=== Information supplied ===

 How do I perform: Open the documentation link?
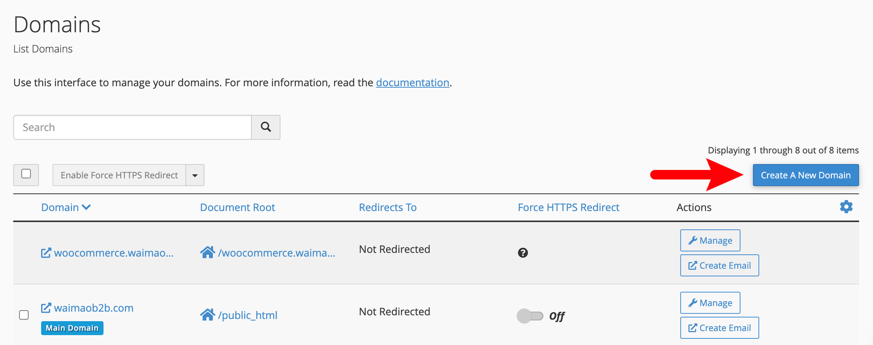pos(413,83)
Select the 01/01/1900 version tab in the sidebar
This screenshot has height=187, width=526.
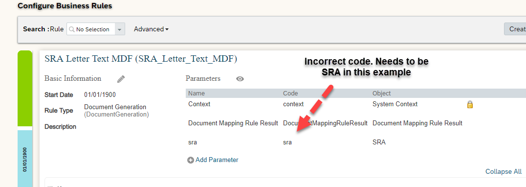pyautogui.click(x=25, y=159)
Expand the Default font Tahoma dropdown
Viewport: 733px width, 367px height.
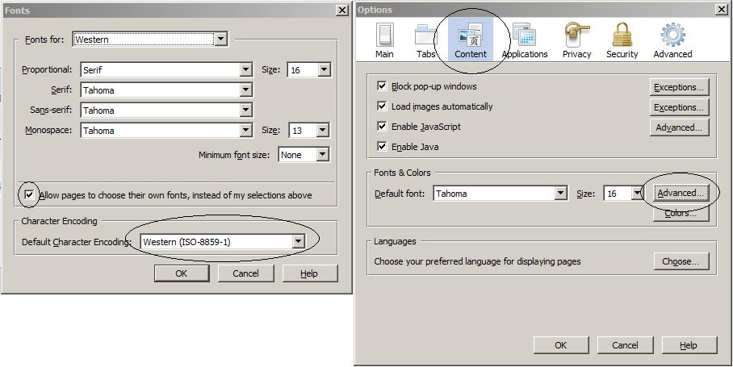(501, 194)
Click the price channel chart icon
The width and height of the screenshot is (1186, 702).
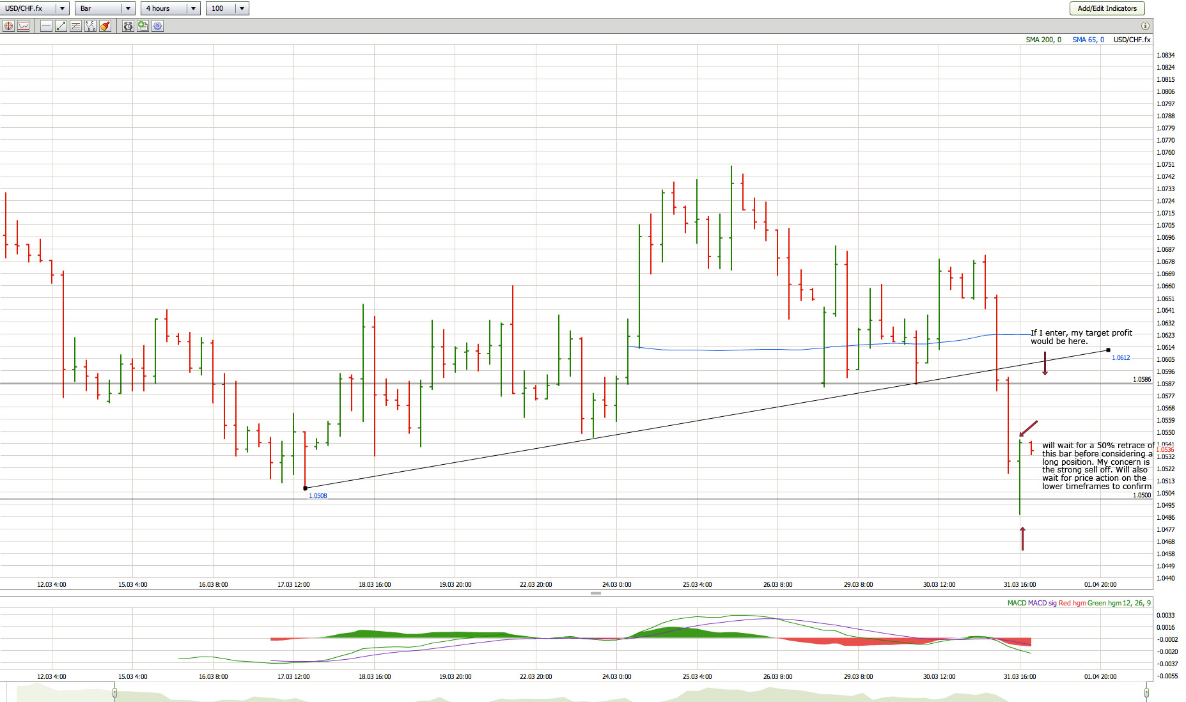click(x=24, y=26)
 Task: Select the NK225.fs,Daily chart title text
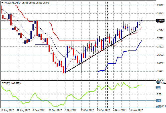[x=12, y=3]

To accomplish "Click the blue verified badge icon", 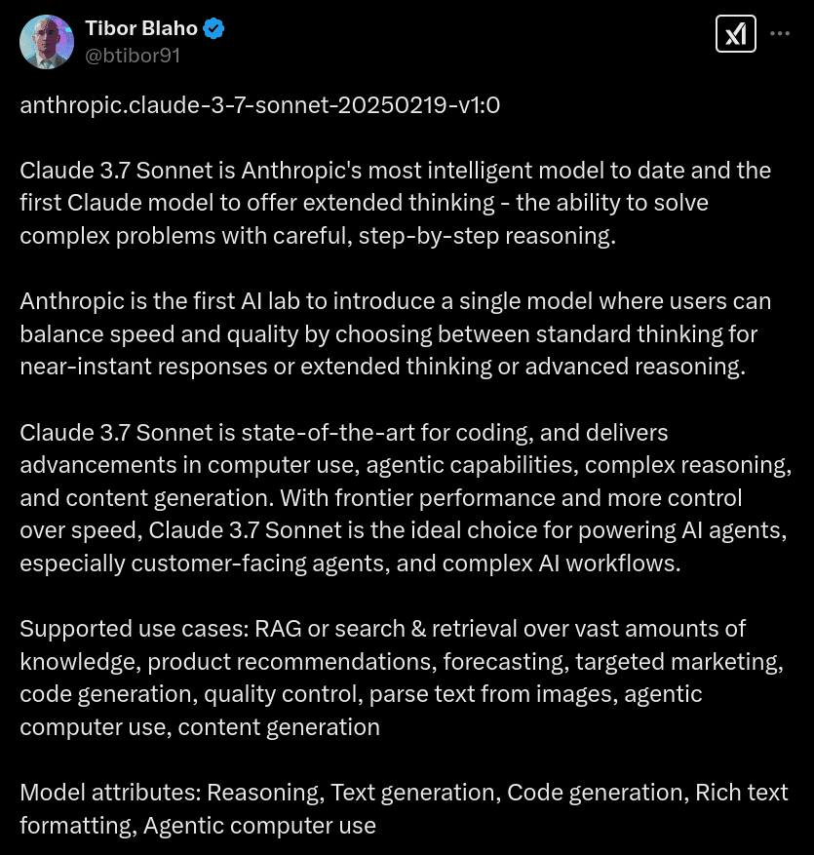I will [x=214, y=29].
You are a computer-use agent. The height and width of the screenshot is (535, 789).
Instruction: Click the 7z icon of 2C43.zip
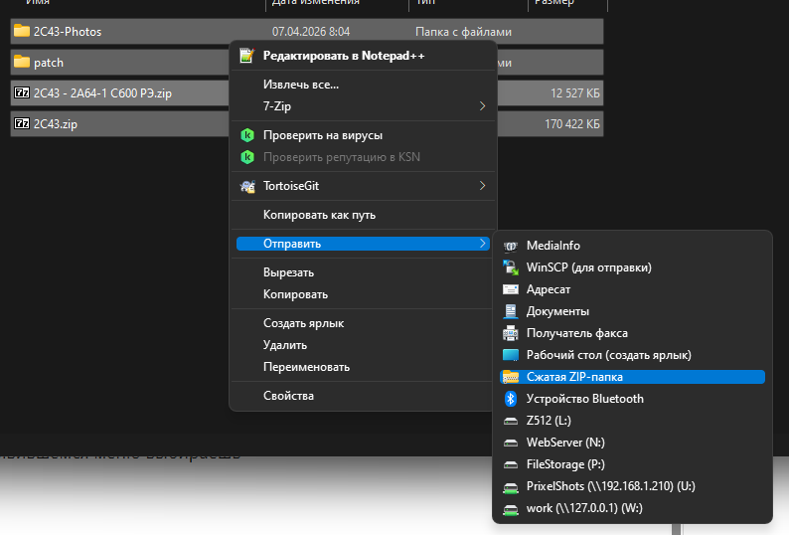(x=22, y=123)
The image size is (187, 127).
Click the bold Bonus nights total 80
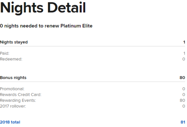(x=182, y=78)
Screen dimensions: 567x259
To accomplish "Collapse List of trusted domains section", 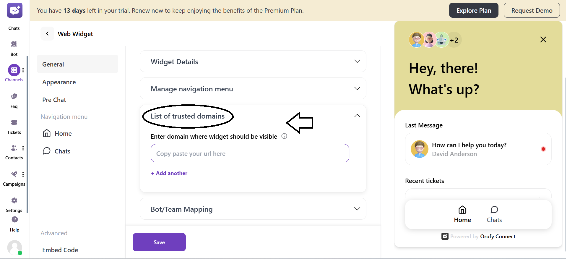I will click(x=357, y=116).
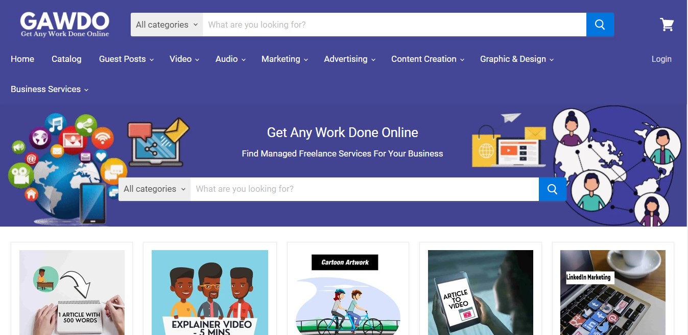Click the shopping cart icon

click(x=667, y=25)
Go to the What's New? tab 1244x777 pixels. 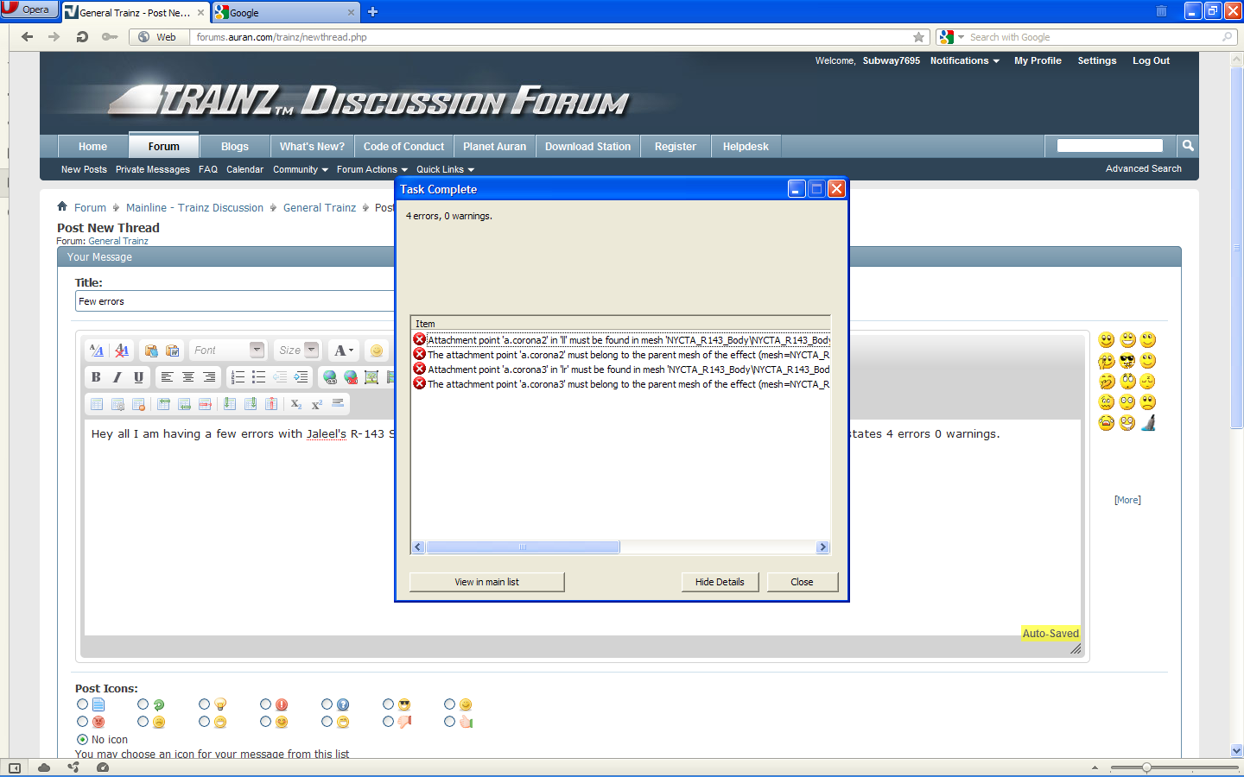point(312,147)
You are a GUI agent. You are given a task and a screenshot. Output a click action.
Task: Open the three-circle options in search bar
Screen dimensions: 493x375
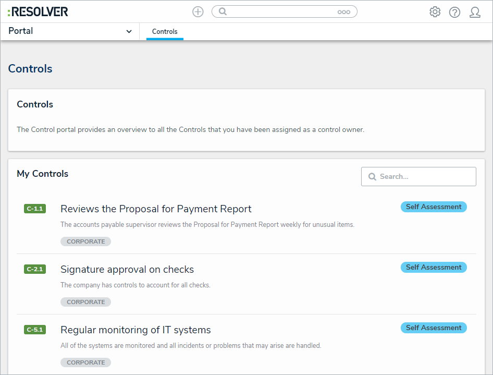(344, 12)
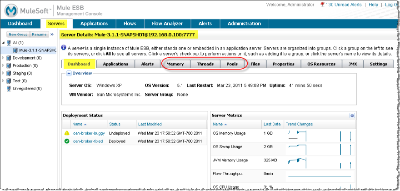This screenshot has height=191, width=400.
Task: Collapse the All servers tree node
Action: tap(4, 43)
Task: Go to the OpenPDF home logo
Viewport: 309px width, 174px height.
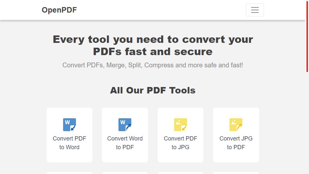Action: 59,10
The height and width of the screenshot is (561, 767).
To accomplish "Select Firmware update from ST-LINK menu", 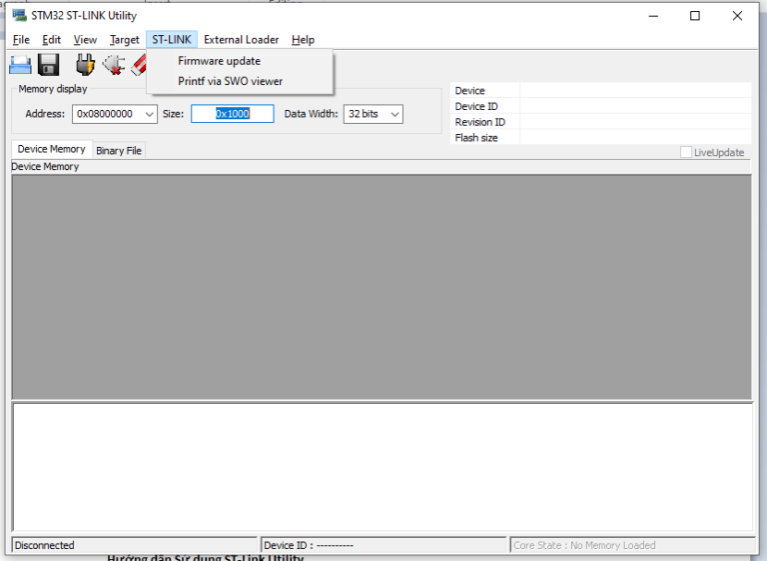I will 219,61.
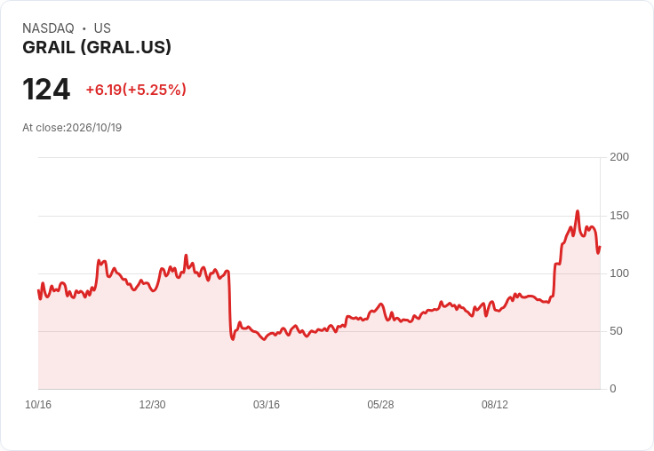The image size is (654, 451).
Task: Click the NASDAQ exchange label
Action: pyautogui.click(x=48, y=28)
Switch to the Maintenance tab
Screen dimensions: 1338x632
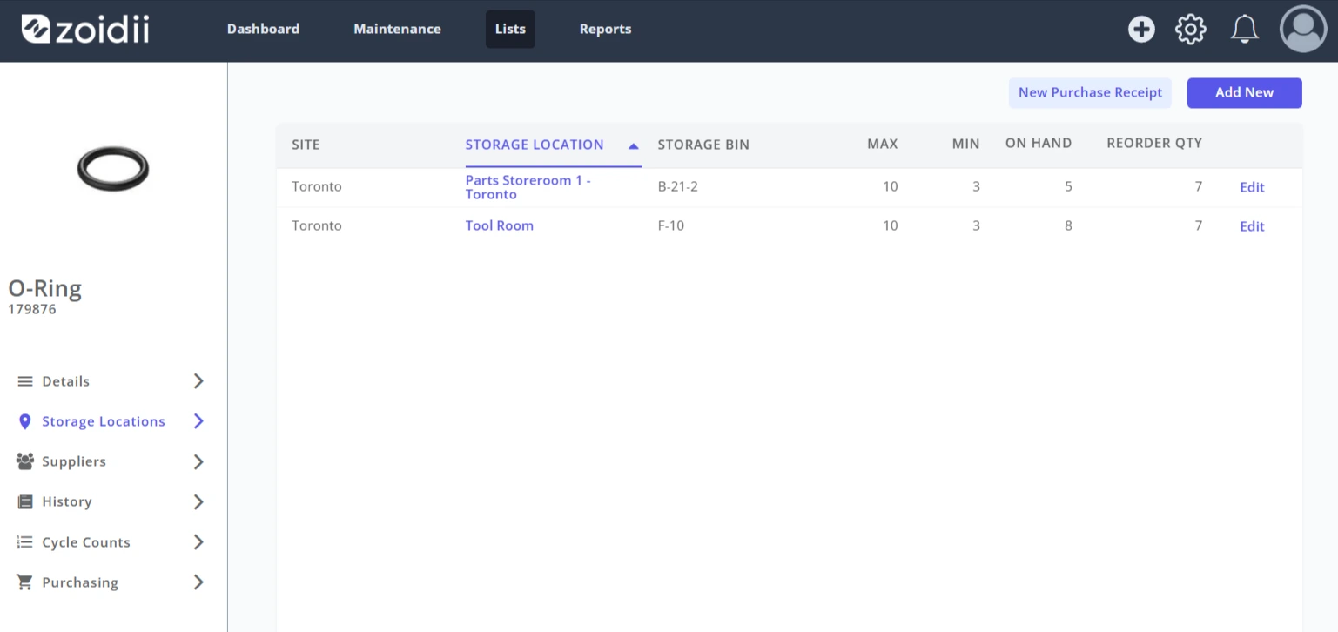pyautogui.click(x=397, y=29)
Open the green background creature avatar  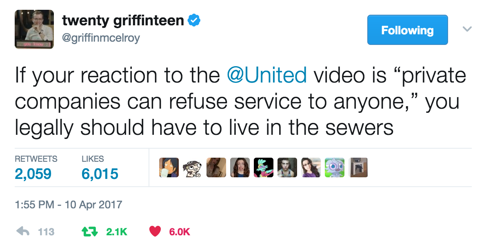335,167
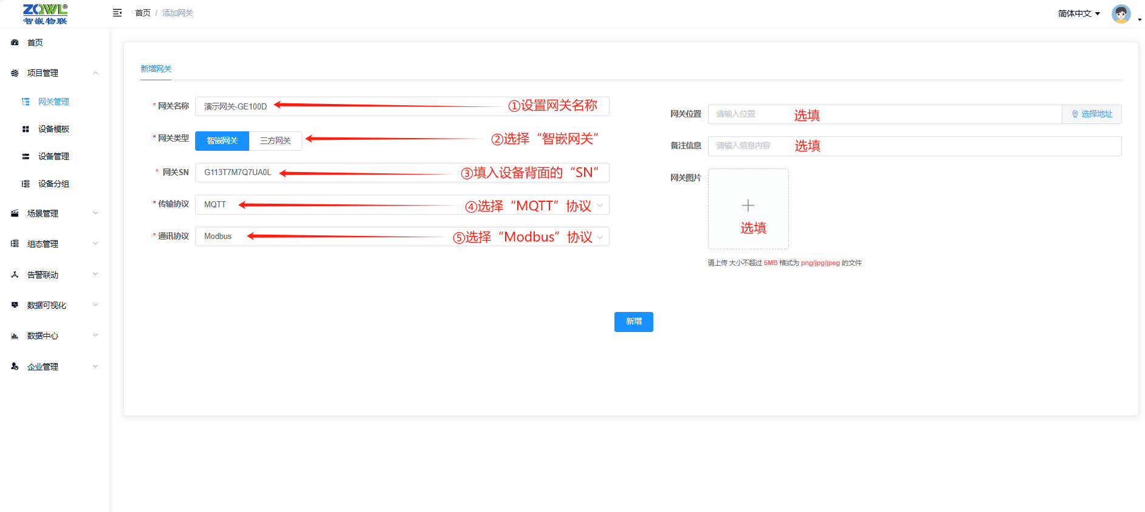Click the 首页 dashboard icon in sidebar

pos(15,43)
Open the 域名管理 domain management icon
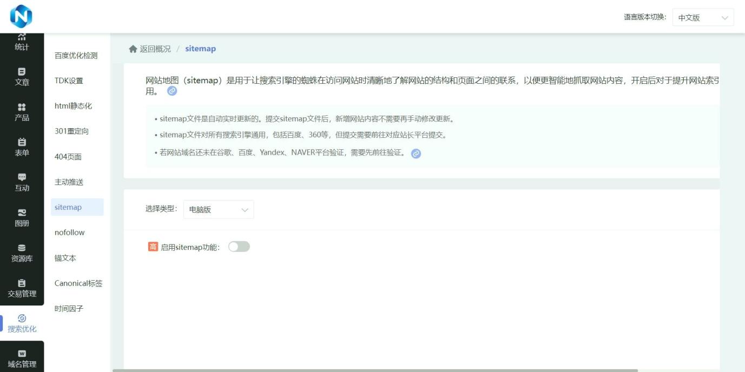745x372 pixels. tap(22, 358)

===

_Work item_
Whenever a line in the records above contains the string "agent", copy that line.

_Written response_
You are a computer-use agent. The height and width of the screenshot is (535, 789).
You are a GUI agent. You are given a task and a screenshot. Output a click action.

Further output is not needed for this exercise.